Cluster stall issue going to switched cluster...
Hi guys

I just had a bad experience today when trying to convert my switchless AFF8080 to a switched cluster using a pair of CN1610 switches.
The two switches are about 100M from the AFF8080 so the round trip is of cause increased from 0,5M to 200M.
But I do not think this is the problem here? We of cause use MultiMode fibers between the two DCs, and the fibers checks out and didn’t seem to have any errors.

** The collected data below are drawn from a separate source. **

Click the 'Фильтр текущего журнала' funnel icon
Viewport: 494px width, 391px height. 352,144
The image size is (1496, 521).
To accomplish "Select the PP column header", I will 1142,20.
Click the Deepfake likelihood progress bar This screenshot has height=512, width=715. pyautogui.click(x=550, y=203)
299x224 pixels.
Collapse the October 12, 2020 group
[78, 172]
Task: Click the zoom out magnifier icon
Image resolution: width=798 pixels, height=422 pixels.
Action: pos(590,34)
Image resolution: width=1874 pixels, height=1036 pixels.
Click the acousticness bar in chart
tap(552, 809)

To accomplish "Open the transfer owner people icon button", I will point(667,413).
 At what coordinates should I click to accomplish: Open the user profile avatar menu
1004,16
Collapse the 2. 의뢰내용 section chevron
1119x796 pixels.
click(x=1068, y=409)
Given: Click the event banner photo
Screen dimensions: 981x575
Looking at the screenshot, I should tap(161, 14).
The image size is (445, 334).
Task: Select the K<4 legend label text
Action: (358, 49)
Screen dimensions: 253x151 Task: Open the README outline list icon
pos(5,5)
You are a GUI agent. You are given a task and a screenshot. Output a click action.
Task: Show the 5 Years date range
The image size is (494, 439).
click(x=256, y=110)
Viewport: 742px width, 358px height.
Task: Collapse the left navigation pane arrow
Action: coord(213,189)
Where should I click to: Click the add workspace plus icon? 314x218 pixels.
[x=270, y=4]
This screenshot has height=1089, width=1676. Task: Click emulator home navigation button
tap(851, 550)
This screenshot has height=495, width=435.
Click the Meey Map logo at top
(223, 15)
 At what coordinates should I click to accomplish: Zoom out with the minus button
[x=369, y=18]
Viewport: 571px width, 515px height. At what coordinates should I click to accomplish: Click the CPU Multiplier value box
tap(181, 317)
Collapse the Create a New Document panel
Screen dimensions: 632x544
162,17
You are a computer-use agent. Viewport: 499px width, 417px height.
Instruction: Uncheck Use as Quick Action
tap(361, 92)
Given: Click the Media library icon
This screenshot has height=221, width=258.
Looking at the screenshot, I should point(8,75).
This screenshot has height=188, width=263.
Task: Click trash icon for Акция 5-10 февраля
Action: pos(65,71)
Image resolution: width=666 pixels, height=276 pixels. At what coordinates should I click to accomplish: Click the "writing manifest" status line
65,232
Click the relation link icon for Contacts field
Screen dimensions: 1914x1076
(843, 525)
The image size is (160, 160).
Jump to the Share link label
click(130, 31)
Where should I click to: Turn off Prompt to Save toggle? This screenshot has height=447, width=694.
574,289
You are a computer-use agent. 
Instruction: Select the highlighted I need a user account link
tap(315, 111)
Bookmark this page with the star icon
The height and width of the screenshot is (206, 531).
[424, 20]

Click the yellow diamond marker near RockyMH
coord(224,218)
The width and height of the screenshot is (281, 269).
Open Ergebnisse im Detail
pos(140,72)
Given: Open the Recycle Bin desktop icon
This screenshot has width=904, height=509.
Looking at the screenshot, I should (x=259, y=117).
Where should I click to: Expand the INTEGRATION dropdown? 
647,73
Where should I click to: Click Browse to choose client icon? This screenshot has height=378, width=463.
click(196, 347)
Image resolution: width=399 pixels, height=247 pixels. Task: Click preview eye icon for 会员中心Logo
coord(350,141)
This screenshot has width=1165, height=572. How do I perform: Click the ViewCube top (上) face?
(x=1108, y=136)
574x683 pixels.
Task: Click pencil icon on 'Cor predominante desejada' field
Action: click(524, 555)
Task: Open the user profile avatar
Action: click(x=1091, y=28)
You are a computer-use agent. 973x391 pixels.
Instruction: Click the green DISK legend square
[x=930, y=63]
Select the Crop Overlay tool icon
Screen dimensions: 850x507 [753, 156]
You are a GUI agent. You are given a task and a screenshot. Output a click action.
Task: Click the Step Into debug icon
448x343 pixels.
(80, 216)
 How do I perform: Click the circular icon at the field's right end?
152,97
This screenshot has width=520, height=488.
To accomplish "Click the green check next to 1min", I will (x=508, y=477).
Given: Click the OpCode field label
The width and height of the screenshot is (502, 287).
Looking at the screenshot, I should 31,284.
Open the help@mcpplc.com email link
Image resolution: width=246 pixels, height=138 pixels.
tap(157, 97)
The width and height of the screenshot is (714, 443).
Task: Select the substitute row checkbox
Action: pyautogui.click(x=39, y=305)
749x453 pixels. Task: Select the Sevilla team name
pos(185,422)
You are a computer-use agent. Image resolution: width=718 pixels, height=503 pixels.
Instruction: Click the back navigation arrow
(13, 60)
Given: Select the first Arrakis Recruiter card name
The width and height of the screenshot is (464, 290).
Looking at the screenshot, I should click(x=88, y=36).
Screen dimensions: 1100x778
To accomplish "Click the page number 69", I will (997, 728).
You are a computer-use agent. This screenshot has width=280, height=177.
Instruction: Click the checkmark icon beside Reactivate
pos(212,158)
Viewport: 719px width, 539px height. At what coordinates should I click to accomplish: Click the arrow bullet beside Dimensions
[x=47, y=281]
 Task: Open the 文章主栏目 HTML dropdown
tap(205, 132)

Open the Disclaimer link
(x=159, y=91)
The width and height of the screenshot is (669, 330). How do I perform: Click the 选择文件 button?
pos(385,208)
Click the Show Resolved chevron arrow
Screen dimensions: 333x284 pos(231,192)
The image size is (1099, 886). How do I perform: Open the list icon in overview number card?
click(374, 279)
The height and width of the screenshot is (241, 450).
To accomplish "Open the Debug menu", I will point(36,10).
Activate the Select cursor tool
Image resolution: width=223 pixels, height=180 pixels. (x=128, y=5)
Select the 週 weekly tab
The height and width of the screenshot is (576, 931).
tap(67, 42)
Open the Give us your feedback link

I followed this guide to convert two ports at a time:
https://library.netapp.com/ecm/ecm_download_file/ECMP1140535

And it seemed to work just great on the console ????
I must admit that I didn’t down the CN1610 ports as described because you also down the ports on the NetApp side, so it seems pointless to do it on both sides…
Other than that I followed the guide.

As soon as I completed the migration, the users started to complain about very slow access on both CIFS, NFS and iSCSI.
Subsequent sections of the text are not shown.